Kevin DeGeeter, an analyst at Oppenheimer & Co., put out a report today saying that Recothrom, ZymoGenetics' treatment to stop bleeding during surgery, had $92,589 in April sales, substantially below his estimate of $750,000 for the month. He cited IMS, the market research firm.
By contrast, April sales of King Pharmaceuticals' Thrombin-JMI, which directly competes with Recothrom, jumped 11.5 percent to $23 million, according to IMS.
King has dominated the market for more than a decade and is now facing competition from both Recothrom (which was approved by the FDA in January) and Johnson & Johnson's Evithrom (which went on the market last year).
DeGeeter -- who has been bearish on Recothrom's prospects since its launch -- says:
"While we acknowledge the limitations of monthly sales data, the IMS numbers are not consistent with the upbeat comments from ZGEN management on the pace of product adoption.

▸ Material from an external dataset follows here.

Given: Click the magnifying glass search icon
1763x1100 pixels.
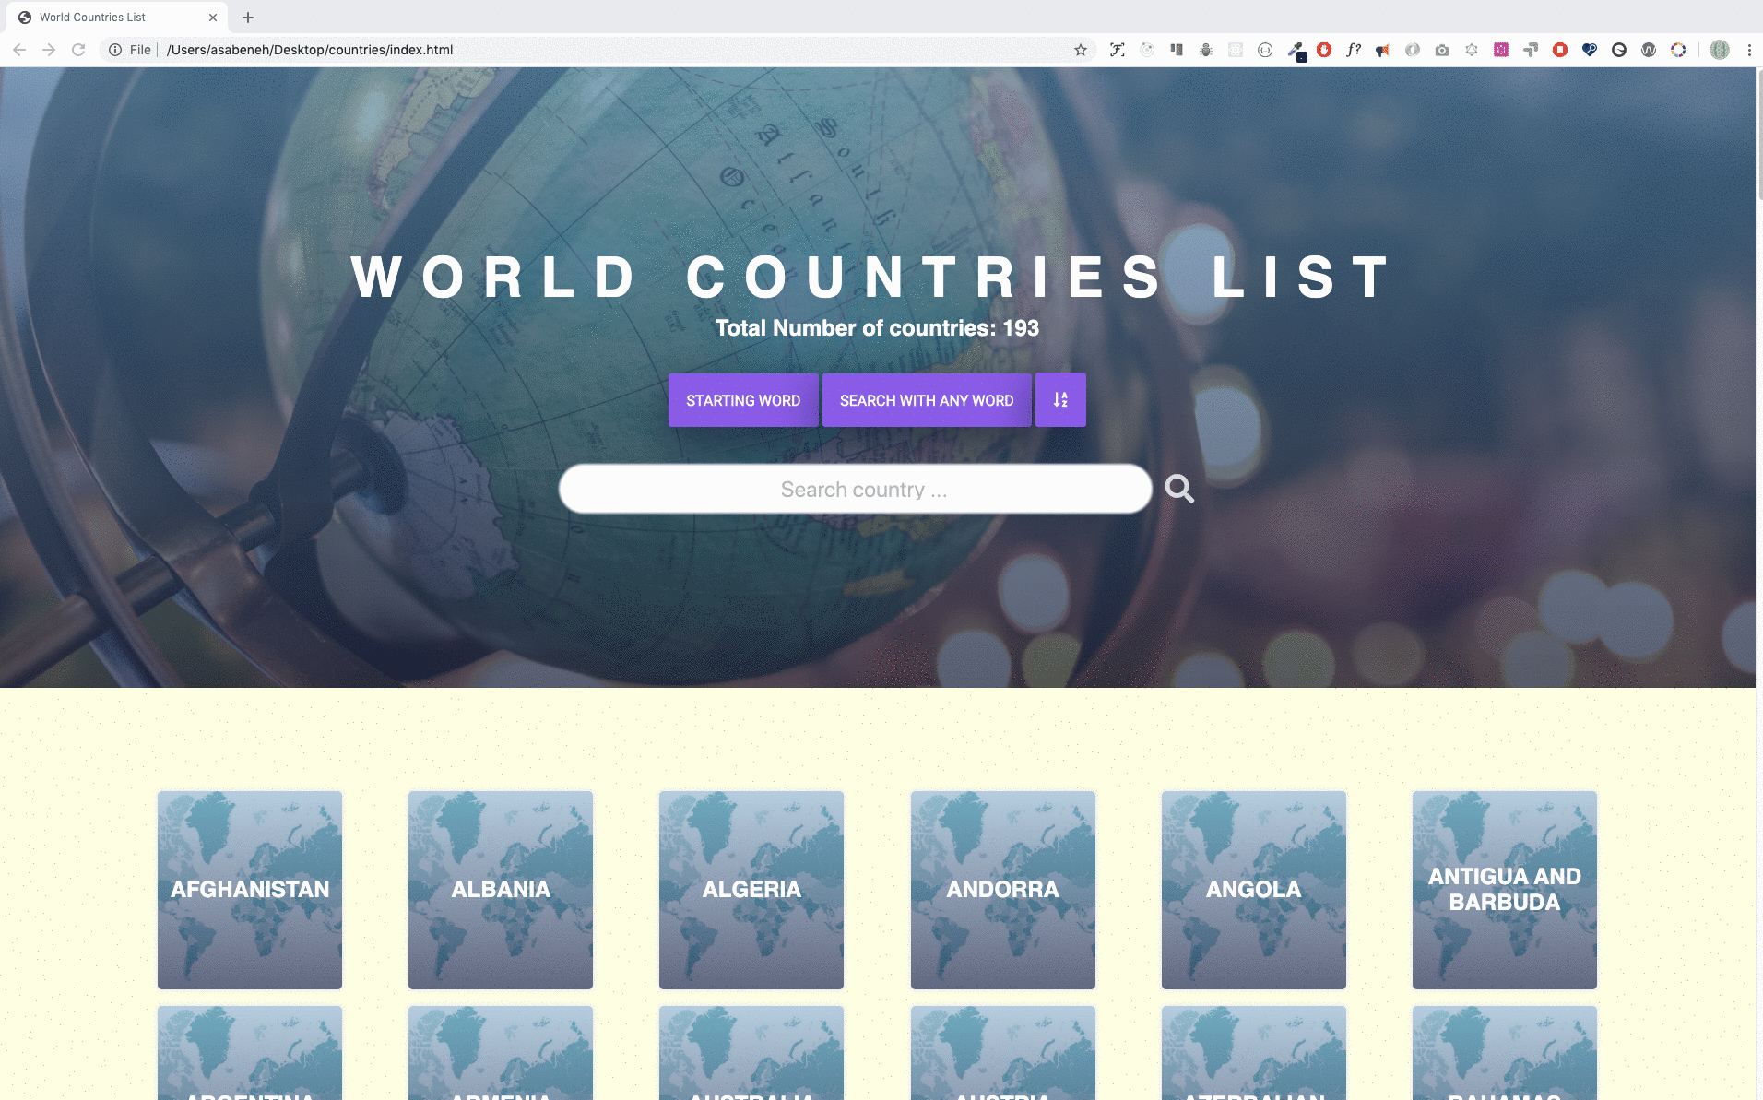Looking at the screenshot, I should pos(1178,489).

ZymoGenetics has said that most of Recothrom's sales will take place during the second half of the year. Because Recothrom is bought by hospitals, committees at those institutions have to meet in order to decide whether to add the treatment to the selection of products that doctors can choose from to use. The process can take six months or more."
I e-mailed ZymoGenetics spokeswoman Susan Specht and asked whether the April sales numbers were in line with the company's expectations.
"The selling process is a long one and could take six months or more to work through with each hospital. We're making progress and expect that work to pay off in the second half of the year."